1エーカーほどの小島には一面雑草が生えていたが、この4ヶ月で討伐隊に踏み慣らされ、ボートを降りてすぐの場所から細長い獣道が伸びている。
兄や義兄、そして伯爵一家を待ってからわたしは獣道の先を見据えた。小島の中央には苔むした巨大な岩があり、真ん中で2つに割れている。割れ目の奥は暗くて見通せない。
実の父親と一緒にボートを降りたギータが薄紫の髪をかきあげ、黒い羽をパタつかせて声をかけてきた。彼は粗末な白いシャツの姿で、鎧は装備していなかった。
「漕ぐのが早いなニョキシー男爵令嬢。いや、漕いだのはリンナ姉さんか。でも、ここからはおれたちの後に続いてくれ。おれたちは竜だから、子犬より何倍も防御力が——」
「ギータの後ろに? ——断る」
わたしは自分を先頭にハチワレやリンナと突撃した。
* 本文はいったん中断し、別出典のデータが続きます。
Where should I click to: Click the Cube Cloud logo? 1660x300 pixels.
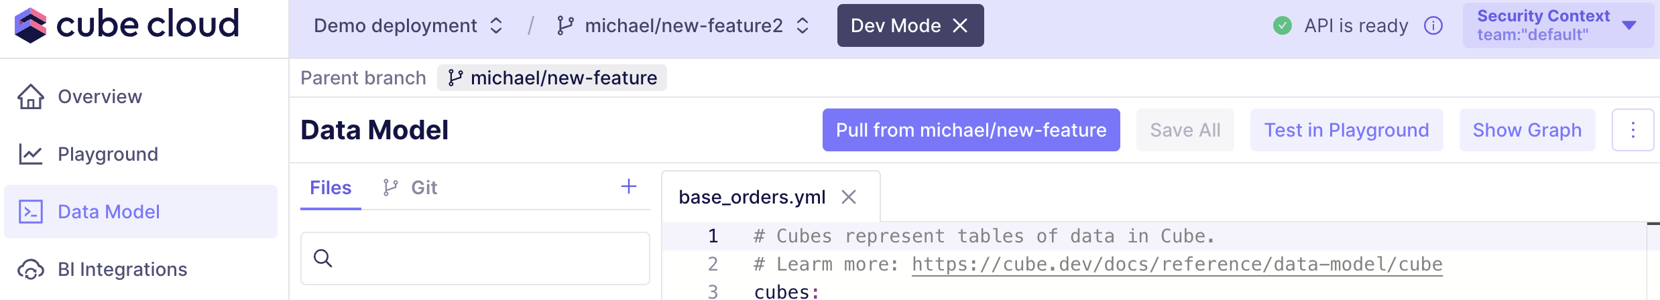click(x=126, y=25)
背後でギータや義父、それにアニキが怒鳴る声が聞こえたが、みんなわたしの“特権”を忘れている。
「おおー?」
7歳になったわたしは大人たちに挑戦的な遠吠えを返した。
「良いぞ、貴様らに絶対防御があるならついて来い! ——わたしは2打まで決して死なないが、わたしに比肩する防御を持つなら一緒に肉壁になれっ!」
「——ごめんね皆さん。ニョキシーは今日、誕生日なので☆」
リンナはわたしの皮肉をフォローするために可愛らしく両手を合わせて頭を下げてくれた。ハチワレもニャーニャーと謝罪し、わたしはルドの迷宮に一番乗りした。